__Exercise data__:
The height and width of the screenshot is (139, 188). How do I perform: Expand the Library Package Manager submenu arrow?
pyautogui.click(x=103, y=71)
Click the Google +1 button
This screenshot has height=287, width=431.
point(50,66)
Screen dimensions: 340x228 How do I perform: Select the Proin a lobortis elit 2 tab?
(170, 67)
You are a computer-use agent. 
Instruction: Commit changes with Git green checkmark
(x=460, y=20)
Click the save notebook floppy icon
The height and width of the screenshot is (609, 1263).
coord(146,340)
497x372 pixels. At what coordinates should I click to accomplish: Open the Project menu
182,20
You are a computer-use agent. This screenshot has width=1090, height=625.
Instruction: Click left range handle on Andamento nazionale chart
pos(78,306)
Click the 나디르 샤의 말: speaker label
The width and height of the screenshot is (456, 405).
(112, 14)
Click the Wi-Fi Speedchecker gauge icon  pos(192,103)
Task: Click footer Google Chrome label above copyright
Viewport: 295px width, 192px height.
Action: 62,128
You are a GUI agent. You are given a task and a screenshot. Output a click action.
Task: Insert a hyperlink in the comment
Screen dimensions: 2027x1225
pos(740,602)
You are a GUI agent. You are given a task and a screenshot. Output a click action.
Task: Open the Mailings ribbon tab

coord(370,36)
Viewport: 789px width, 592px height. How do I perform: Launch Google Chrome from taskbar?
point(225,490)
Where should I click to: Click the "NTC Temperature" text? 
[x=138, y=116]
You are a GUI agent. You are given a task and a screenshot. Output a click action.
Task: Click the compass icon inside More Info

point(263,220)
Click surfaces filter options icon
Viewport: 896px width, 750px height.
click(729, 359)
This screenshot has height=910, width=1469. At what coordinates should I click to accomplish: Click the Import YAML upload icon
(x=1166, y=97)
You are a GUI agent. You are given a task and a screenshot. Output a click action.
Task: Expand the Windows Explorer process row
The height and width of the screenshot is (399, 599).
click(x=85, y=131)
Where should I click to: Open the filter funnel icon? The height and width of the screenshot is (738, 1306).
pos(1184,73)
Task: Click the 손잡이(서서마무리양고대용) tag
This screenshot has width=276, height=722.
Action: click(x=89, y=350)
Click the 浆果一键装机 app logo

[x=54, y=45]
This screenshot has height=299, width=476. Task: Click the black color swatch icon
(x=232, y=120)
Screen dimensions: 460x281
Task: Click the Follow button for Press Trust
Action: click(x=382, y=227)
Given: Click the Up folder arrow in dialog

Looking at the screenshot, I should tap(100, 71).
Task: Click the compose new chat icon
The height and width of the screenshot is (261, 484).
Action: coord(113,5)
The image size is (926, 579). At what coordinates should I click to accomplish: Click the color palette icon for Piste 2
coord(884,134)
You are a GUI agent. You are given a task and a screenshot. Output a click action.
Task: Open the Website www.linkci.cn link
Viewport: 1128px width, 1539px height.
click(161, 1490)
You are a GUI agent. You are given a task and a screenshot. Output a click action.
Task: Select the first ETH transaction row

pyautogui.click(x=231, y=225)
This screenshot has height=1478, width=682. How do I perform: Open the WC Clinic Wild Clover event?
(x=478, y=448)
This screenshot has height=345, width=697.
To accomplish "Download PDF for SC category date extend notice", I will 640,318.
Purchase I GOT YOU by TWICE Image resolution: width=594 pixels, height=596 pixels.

__Task brief__: From the records above, return each line where "computer" occurs.

__Solved problem__:
You are a computer-use agent. 
You are a computer-use agent. This screenshot has width=1090, height=625.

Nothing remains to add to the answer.